Mon quartier, donc, c’était des bâtiments à toits pointus recouverts de tuiles. Jusqu’aujourd’hui, je n’en vois que très rarement, des HLM dans ce genre-là. Précurseurs sans doute, les décisionnaires de Vaux-le-Pénil ont exigé, dans les années 80, des bâtiments avec quatre étages maximum. Ce qui nous évita, ma famille, mes voisins et moi, de connaître quelques décennies plus tard le calvaire du relogement, décidé et pris en charge par une municipalité d’humanistes rouges, voulant régler les problèmes de la pauvreté… de l’intégration… du capitalisme… du chômage… de la pollution… de la littérature réactionnaire et de la lutte contre la mort… en détruisant les tours immenses des cités pour les remplacer par de petites résidences neuves, dont les murs préfabriqués tentent sans grande conviction de nous faire croire qu’ils sont composés de briques. Le prolétariat sponsorisé par le designer de chez IKEA. Le tout faux, mais le tout beau.
Pour me rendre à l’école, je marchais en descendant ma rue pour traverser le vieux centre-ville de Vaux-le-Pénil. Le goudron était d’un coup remplacé par des briques (véritables, cette fois-ci). Le panneau STOP à la sortie de mon quartier servait de frontière entre le 21ème et le 20ème siècle. Chez nous, les joies des images télévisées, des stars à la voix doublée et au physique globalisé, et des hamburgers à la viande de kebab casher sauce soja… chez les gens du centre-ville, un héritage et une culture et des points repères, donc de comparaisons, donc des perspectives d’évolutions, de changements, souvent de progrès.
Au vieux centre-ville, propulsé en 1945 d’un point de vue esthétique, les enfants y achetaient des billes et des pains au chocolat. Puis lorsque nous poursuivions la route, vers la périphérie de la ville qui longe la Seine, on pouvait se comparer aux Melunois, qui ont certes toujours eu la chance d’avoir une gare SNCF menant à Paris mais qui, contrairement à nous, n’ont jamais eu de château tenu un jour par le premier secrétaire de l’épouse de Louis XV.

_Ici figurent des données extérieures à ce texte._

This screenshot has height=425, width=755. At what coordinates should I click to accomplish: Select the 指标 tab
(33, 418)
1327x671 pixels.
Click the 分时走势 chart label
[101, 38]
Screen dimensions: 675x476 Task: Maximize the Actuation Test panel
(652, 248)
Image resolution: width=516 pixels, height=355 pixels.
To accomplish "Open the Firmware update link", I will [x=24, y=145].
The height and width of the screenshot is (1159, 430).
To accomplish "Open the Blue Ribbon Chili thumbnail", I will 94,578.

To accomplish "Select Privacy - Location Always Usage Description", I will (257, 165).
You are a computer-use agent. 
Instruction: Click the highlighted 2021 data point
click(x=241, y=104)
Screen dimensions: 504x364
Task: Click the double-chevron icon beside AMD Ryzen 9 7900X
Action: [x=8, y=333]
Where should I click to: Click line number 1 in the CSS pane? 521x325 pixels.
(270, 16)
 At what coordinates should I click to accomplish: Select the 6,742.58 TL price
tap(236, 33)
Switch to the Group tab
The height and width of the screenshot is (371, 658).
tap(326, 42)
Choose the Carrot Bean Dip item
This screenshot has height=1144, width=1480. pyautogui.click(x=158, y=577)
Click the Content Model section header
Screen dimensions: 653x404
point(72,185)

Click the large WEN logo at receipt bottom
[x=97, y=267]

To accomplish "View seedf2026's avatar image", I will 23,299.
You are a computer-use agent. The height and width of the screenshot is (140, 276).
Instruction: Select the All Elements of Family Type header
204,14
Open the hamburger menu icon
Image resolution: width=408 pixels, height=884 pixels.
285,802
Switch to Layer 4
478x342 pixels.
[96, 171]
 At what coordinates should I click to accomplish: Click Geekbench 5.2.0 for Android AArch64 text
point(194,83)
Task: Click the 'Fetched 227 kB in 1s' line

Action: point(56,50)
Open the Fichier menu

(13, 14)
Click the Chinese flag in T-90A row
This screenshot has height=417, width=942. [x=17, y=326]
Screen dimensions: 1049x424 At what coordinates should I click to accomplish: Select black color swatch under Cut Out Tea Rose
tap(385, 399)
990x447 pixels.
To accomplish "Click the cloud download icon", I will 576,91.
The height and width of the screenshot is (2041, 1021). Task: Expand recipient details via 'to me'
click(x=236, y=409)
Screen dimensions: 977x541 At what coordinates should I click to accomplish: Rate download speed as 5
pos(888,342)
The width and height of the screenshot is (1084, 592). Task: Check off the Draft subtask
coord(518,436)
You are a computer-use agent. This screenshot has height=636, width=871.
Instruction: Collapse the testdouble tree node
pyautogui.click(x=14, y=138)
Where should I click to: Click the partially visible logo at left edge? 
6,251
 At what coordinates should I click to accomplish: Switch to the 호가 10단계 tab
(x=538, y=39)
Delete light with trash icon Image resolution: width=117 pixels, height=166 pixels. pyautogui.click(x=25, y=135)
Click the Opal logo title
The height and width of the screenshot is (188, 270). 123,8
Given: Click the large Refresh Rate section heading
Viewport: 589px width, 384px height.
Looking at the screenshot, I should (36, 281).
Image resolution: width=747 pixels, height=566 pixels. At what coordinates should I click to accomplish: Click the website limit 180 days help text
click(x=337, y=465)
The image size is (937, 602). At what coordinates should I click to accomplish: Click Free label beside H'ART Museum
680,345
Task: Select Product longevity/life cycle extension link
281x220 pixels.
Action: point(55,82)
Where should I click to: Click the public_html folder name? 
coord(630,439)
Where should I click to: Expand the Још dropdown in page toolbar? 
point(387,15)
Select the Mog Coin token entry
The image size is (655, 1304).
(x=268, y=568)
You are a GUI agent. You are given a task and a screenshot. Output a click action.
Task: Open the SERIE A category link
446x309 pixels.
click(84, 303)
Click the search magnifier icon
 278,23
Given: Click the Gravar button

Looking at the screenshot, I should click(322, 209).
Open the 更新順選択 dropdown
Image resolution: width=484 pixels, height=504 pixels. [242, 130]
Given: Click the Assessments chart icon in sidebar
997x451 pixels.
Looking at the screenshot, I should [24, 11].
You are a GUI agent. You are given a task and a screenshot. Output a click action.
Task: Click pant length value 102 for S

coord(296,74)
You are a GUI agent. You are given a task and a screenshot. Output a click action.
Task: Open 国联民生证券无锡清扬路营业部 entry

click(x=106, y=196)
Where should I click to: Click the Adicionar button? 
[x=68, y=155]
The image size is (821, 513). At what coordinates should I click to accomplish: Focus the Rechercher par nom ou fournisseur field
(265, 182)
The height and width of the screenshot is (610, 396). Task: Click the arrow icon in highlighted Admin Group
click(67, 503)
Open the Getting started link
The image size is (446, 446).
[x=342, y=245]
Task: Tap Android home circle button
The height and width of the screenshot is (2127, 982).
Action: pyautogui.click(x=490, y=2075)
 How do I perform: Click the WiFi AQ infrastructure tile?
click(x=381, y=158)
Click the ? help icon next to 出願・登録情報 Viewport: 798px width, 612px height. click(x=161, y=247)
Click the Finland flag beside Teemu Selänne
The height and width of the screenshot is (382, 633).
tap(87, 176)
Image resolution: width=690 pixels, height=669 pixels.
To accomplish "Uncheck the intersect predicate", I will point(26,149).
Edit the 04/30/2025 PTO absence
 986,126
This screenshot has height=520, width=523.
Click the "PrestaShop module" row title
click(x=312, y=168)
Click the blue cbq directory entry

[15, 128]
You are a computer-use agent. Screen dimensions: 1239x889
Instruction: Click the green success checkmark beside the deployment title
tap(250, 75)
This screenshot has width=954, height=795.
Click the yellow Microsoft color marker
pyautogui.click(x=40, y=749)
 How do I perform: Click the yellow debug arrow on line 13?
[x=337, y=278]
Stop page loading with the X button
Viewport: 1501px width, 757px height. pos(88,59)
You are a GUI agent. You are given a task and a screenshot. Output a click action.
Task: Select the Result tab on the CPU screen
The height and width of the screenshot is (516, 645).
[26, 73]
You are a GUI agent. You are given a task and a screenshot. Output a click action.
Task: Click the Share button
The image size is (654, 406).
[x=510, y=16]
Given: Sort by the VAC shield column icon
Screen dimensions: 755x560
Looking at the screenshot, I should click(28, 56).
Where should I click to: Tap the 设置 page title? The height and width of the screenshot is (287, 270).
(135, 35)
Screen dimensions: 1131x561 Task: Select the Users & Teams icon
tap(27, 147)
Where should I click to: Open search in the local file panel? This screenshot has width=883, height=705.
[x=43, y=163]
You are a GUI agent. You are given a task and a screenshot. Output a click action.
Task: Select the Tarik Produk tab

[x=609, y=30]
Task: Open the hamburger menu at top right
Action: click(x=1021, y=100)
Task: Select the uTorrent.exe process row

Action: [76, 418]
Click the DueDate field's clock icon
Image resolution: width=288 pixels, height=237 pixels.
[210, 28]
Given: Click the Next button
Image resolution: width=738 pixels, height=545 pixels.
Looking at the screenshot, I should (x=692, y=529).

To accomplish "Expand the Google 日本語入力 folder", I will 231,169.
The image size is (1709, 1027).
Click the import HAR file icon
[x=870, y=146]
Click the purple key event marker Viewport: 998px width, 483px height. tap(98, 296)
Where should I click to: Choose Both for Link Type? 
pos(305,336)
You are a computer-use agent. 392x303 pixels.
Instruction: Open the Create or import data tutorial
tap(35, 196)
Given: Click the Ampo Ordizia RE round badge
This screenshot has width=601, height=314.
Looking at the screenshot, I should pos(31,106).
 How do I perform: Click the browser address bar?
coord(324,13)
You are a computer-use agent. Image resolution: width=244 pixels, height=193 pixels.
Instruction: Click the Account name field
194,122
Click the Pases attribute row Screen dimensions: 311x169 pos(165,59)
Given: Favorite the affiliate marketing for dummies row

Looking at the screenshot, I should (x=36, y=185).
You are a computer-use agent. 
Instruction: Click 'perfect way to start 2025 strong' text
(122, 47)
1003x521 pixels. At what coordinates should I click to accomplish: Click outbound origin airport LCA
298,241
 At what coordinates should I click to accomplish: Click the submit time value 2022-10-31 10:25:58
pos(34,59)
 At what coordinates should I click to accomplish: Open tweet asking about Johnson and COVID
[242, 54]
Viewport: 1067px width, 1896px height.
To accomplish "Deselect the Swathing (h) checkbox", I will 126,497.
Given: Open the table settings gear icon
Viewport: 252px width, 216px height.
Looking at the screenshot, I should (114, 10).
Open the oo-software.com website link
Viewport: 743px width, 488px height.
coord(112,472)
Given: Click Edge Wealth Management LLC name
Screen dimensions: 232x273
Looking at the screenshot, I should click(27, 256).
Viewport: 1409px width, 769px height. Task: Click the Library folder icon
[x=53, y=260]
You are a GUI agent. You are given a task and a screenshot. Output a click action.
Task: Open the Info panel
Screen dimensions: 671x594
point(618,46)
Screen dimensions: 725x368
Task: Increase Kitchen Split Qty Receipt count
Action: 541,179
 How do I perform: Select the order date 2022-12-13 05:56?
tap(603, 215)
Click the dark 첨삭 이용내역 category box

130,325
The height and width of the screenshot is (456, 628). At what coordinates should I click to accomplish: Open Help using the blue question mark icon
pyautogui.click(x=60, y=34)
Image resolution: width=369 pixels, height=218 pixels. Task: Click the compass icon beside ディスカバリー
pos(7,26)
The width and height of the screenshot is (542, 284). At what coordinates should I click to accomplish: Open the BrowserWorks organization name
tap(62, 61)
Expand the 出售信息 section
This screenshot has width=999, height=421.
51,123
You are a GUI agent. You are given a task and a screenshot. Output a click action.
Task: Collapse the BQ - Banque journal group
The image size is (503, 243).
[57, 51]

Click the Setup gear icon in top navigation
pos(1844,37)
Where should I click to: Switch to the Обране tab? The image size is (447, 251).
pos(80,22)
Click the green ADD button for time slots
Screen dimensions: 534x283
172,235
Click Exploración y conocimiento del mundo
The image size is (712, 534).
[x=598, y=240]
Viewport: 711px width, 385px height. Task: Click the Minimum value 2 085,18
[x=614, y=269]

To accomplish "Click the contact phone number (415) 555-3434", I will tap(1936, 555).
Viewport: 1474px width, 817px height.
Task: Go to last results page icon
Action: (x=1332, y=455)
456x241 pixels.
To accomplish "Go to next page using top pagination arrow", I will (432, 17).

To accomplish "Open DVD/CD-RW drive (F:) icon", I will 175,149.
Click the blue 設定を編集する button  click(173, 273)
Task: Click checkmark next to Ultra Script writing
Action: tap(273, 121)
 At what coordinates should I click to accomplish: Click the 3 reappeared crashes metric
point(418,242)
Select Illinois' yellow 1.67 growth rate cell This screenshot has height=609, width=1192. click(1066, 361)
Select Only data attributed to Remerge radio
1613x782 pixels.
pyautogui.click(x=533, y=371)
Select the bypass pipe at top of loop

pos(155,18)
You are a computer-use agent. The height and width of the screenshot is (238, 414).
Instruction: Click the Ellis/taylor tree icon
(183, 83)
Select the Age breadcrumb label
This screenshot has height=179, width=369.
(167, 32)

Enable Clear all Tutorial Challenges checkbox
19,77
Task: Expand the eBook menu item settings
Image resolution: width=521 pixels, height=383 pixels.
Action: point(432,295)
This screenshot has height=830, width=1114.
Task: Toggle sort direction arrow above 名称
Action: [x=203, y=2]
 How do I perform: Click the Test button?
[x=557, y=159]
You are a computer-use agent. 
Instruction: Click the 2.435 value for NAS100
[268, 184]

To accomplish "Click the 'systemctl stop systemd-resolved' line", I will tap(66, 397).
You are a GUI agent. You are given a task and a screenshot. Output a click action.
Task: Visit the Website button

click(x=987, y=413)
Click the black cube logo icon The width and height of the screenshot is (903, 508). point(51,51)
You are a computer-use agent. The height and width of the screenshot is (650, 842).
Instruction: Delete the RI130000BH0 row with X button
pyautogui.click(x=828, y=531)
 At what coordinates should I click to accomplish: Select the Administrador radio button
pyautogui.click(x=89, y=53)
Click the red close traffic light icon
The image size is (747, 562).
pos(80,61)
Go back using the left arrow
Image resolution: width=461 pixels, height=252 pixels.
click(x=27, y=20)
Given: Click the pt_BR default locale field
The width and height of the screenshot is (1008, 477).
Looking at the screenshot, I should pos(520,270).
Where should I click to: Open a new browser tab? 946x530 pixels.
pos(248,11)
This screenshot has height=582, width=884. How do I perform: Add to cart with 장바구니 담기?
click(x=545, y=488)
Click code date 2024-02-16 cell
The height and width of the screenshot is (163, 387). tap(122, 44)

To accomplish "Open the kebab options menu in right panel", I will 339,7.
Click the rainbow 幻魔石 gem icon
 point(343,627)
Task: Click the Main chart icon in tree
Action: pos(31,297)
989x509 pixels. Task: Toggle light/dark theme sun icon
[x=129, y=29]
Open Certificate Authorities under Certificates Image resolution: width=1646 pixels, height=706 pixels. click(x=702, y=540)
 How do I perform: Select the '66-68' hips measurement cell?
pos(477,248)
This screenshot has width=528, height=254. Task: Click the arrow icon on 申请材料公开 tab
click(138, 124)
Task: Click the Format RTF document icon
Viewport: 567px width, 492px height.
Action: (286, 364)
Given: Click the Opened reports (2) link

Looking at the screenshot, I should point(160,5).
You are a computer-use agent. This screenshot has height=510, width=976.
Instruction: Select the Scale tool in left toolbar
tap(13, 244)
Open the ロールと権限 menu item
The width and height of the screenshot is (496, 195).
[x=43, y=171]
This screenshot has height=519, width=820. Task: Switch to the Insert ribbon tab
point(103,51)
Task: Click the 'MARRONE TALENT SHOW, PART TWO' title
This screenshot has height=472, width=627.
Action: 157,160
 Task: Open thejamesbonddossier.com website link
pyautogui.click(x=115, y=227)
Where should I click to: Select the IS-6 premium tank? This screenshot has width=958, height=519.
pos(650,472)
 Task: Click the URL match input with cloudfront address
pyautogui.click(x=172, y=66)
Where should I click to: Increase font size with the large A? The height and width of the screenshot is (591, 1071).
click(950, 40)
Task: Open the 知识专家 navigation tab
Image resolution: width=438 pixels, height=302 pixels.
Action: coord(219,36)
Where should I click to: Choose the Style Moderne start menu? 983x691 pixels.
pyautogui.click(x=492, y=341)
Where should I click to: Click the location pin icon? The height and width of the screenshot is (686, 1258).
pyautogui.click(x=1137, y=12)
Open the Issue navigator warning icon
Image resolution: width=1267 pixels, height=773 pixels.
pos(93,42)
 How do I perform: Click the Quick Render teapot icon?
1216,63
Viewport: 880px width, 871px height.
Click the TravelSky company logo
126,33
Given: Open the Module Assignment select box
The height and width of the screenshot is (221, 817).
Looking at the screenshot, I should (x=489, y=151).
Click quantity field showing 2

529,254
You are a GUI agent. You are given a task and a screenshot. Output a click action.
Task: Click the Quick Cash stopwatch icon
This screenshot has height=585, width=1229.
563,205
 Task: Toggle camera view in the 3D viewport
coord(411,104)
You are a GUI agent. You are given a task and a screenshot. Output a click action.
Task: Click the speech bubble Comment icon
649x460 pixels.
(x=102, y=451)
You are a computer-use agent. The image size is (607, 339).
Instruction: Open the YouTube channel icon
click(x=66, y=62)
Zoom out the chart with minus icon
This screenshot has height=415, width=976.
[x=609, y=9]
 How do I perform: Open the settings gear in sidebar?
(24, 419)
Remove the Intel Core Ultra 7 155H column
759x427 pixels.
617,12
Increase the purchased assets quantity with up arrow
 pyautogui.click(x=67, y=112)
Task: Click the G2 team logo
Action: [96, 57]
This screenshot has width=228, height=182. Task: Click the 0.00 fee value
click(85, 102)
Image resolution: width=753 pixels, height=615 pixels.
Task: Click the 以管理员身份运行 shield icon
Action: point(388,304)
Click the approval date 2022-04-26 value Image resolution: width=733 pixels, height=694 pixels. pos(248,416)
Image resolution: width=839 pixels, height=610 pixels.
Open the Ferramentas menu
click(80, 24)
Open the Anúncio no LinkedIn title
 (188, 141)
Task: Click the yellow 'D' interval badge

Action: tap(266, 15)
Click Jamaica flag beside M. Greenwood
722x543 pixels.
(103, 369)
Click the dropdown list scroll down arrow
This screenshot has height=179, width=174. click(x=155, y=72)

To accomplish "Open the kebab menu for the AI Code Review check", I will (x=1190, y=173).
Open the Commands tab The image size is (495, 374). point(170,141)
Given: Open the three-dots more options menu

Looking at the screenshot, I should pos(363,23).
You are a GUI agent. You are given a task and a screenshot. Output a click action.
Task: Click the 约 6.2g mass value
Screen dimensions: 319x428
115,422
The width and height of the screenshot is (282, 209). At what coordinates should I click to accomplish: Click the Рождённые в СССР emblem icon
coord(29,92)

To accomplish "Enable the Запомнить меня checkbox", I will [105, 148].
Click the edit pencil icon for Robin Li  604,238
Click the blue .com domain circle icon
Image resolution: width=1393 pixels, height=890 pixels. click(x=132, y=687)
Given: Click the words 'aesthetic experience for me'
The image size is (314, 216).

Puis je remontais vers le Clos-Saint-Martin, la zone pavillonnaire chic et moderne, peuplée de propriétaires heureux, dont les enfants pouvaient en toute sécurité se comporter comme s’ils avaient grandi en milieu difficile et urbain, comme la plupart des jeunes enfants de classe moyenne ayant grandi dans les années 90 et 2000, dans des villes situées dans les campagnes de Seine-et-Marne et du Val d’Oise. On peut aujourd’hui y admirer des œuvres « street art » à l’incohérence qui fait tristement sourire, comme le graffiti d’un « 7-7 VLP City » sur un panneau en bois de chêne arborant à l’origine « Résidences du Lac » en lettres d’or.
En traversant le Clos-Saint-Martin, je retournais vers le vieux centre-ville, qui de ce côté était entouré de pavillons plus anciens, plus bourgeois, là où demeurent les hôtels particuliers magnifiques des héritiers des châtelains de la restauration. La véritable injustice, à mes yeux, c’est que seule la bourgeoisie parvient à échapper au mauvais goût architectural. Les souches populaires intégrant la classe moyenne s’enlisent dans la vilaine et effrayante Kaufman-et-Broadisation des consciences. Mais après tout, peut-être ai-je tort. Le bourgeois étant lui-même méprisé par le sang bleu, justement pour son mauvais goût.
Quand j’en ai fini avec les zones habitables, qui à Vaux-le-Pénil représentent une harmonie dans la mixité laquelle, je pense, fait envie à énormément de maires en France, je balade mes souvenirs vers la zone industrielle. Elle représentait, dans mon enfance, la moitié de la superficie de la ville à elle seule. Je me souviens d’une zone industrielle qui fonctionnait à pleine régime, car elle était propre et non délabrée (l’activité amène l’argent, l’argent les équipes d’entretien).
Vaux-le-Pénil, c’est un espace aussi vaste que celui de Melun mais qui maintient mordicus ses apparences de petite commune fleurie. Un équilibre quasi-parfait, du moins dans mes souvenirs, entre zones habitables, zones de promenades, zones industrielles, zones à préserver, zones culturelles… Vaux-le-Pénil est un château habité par des colocataires aux revenus très variés, sans que cela ne souille en rien la vie en communauté. Du moins, dans mes souvenirs.